═════ Dataset excerpts

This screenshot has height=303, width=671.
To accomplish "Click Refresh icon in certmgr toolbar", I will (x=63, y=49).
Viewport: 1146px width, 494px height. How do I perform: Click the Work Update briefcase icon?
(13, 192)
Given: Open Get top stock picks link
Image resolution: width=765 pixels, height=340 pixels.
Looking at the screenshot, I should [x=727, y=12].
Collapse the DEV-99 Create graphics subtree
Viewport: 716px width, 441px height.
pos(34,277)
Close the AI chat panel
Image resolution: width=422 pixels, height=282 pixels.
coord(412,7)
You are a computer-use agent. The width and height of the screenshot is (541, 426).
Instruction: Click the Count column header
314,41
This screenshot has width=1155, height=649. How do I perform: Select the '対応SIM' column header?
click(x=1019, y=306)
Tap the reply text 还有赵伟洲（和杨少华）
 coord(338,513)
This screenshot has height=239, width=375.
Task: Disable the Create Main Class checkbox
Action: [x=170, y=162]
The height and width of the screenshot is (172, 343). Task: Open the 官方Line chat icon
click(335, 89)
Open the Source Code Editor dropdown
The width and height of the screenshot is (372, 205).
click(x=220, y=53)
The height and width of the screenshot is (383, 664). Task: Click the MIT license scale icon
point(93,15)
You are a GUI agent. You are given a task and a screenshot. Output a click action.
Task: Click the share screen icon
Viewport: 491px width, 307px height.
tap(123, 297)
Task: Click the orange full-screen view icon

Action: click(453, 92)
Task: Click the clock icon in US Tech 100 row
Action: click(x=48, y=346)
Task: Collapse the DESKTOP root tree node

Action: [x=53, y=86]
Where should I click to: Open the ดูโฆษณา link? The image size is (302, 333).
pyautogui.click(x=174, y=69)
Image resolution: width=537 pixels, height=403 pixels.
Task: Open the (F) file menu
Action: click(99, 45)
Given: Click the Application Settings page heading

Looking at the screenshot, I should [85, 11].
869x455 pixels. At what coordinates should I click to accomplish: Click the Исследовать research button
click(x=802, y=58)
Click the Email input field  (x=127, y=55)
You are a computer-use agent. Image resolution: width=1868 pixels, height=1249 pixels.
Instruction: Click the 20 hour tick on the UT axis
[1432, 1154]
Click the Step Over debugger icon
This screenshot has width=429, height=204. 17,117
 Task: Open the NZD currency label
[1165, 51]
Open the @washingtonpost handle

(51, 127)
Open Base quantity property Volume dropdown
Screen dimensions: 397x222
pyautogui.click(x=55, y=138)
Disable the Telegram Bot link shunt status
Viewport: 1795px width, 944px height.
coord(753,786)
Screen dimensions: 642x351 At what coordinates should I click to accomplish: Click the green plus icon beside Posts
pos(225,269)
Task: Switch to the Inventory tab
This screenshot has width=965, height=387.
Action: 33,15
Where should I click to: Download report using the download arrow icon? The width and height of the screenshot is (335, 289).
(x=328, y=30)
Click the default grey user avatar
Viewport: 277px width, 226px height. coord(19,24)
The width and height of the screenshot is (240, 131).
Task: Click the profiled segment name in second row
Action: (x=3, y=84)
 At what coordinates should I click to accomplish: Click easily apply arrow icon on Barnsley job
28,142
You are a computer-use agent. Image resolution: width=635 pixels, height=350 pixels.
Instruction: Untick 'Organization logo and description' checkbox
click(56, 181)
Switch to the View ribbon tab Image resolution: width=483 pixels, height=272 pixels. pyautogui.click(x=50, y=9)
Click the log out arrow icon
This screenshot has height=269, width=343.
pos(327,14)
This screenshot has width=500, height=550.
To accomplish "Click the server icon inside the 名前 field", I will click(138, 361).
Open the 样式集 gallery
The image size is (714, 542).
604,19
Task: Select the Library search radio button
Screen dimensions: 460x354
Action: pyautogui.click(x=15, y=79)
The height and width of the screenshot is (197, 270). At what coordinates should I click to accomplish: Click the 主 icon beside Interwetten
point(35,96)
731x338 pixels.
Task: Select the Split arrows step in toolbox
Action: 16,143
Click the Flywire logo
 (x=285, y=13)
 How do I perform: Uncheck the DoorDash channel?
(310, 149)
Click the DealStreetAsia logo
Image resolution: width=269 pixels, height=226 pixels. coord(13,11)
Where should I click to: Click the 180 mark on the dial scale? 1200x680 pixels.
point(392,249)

══════════

Beginning at the line with "Click the log out arrow icon" and ending at the line with "Task: Select the Library search radio button", reproduce each line of the data above exactly, and add no other lines.

Click the log out arrow icon
This screenshot has height=269, width=343.
pos(327,14)
This screenshot has width=500, height=550.
To accomplish "Click the server icon inside the 名前 field", I will click(138, 361).
Open the 样式集 gallery
The image size is (714, 542).
604,19
Task: Select the Library search radio button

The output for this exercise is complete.